Deadham Hard eBook

This eBook from the Gutenberg Project consists of approximately 604 pages of information about Deadham Hard.

Deadham Hard eBook

This eBook from the Gutenberg Project consists of approximately 604 pages of information about Deadham Hard.

Damaris looked around, her face irradiated by laughter.

“And you played up, oh! so beautifully quick!  I was a teeny bit afraid you might fail me.  For the idea came all of a minute, there wasn’t time to warn you.  And that was fortunate perhaps—­for me.  You might have had scruples.  And I was obliged to do it.  After talking about the things which really matter, I couldn’t dance with that vulgar little man again—­or with those jealous boys.  They had an idiotic quarrel, actual quarrel, down in the garden.  It displeased me.  I told them so, and left them, and came here to find you—­because of the fountain and the sort of home-sickness it gave me.”

Between laughing and crying, Damaris held out her hands, the white moonlight covering her.

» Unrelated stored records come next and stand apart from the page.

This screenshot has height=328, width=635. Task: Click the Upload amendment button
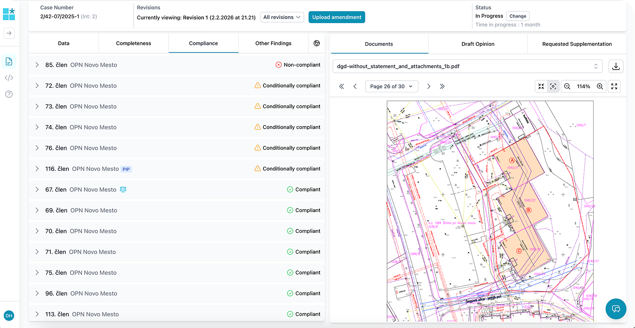[x=336, y=17]

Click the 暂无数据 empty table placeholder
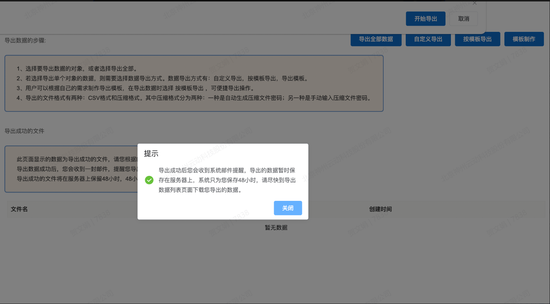276,228
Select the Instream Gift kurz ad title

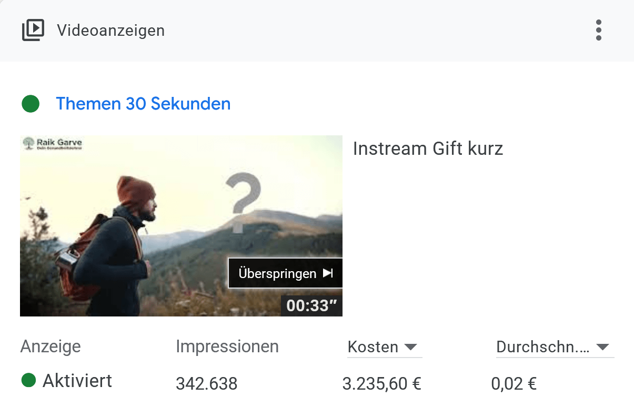(x=428, y=149)

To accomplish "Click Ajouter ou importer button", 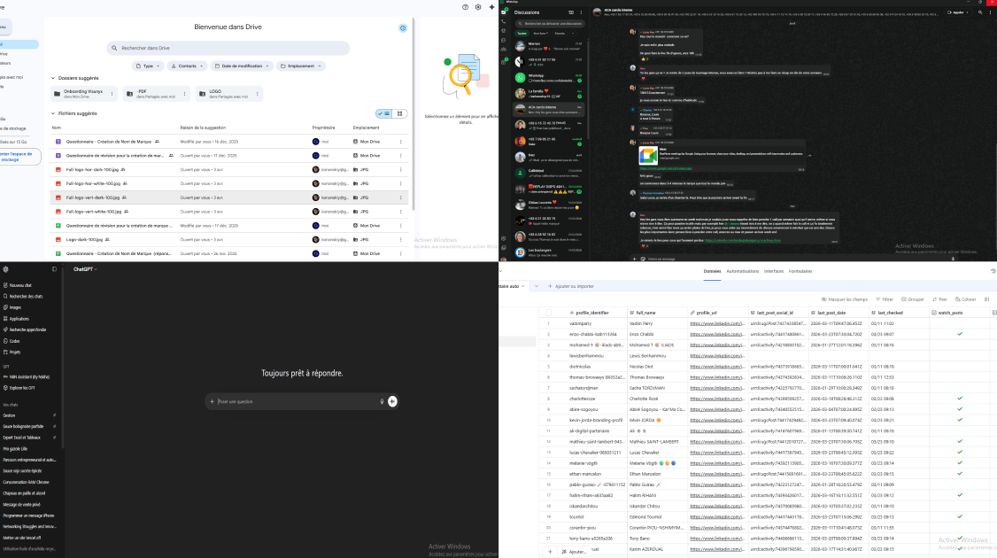I will (x=570, y=286).
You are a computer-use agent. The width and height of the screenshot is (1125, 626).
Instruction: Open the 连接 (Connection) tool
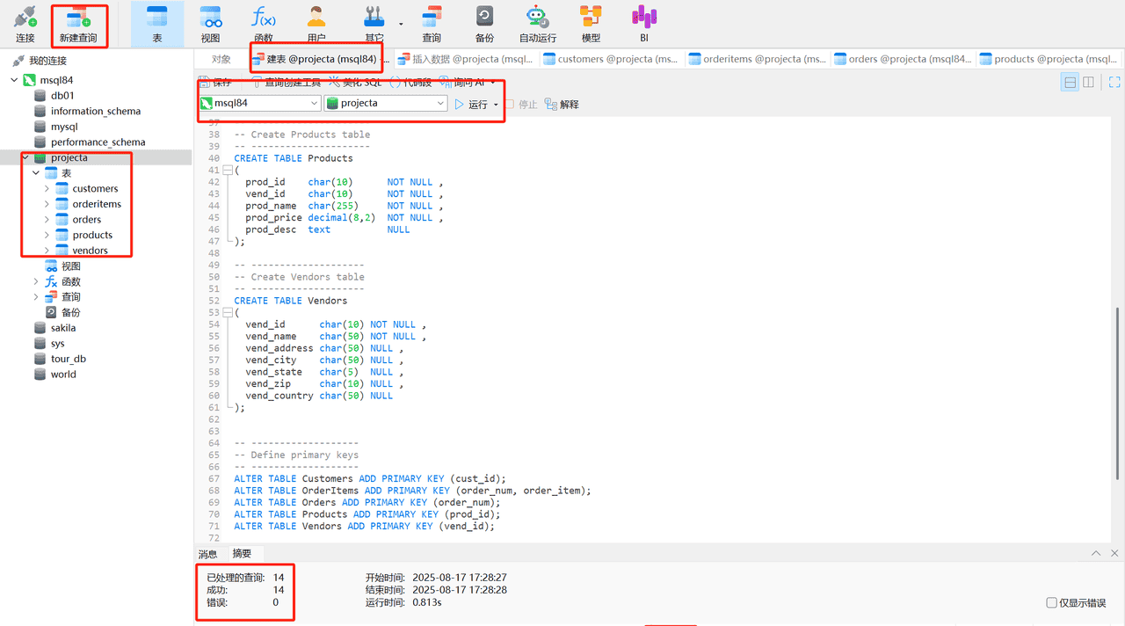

“Oh!  I am tired of rushing about,” she said.  “Come and dance with me—­it’s nonsense to tell me you can’t dance, and that you’ve forgotten how, because you have danced once this evening already—­with Henrietta.  I watched you and you dance better than anybody.”

“With Henrietta—­that’s rather a different matter!”

“I should hope it was,” Damaris took him up naughtily.  “But dance with me, and then, then please take me home.  Yes,” as he tried to speak.  “I know I had arranged to stay the night at the Pavilion.  But I’ll find some excuse to make to Henrietta—­Haven’t you just told me I’m proficient in lying?—­You were going to walk back?  Why shouldn’t I walk with you?  I won’t be five minutes changing into my day clothes.  It would be so fascinating down on the shore road at night.  And I should get quiet all inside of me.  I am tired of rushing about, Colonel Sahib, it hasn’t been a success.”

She stopped breathless, her hands pressed over her lace and satin swathed bosom.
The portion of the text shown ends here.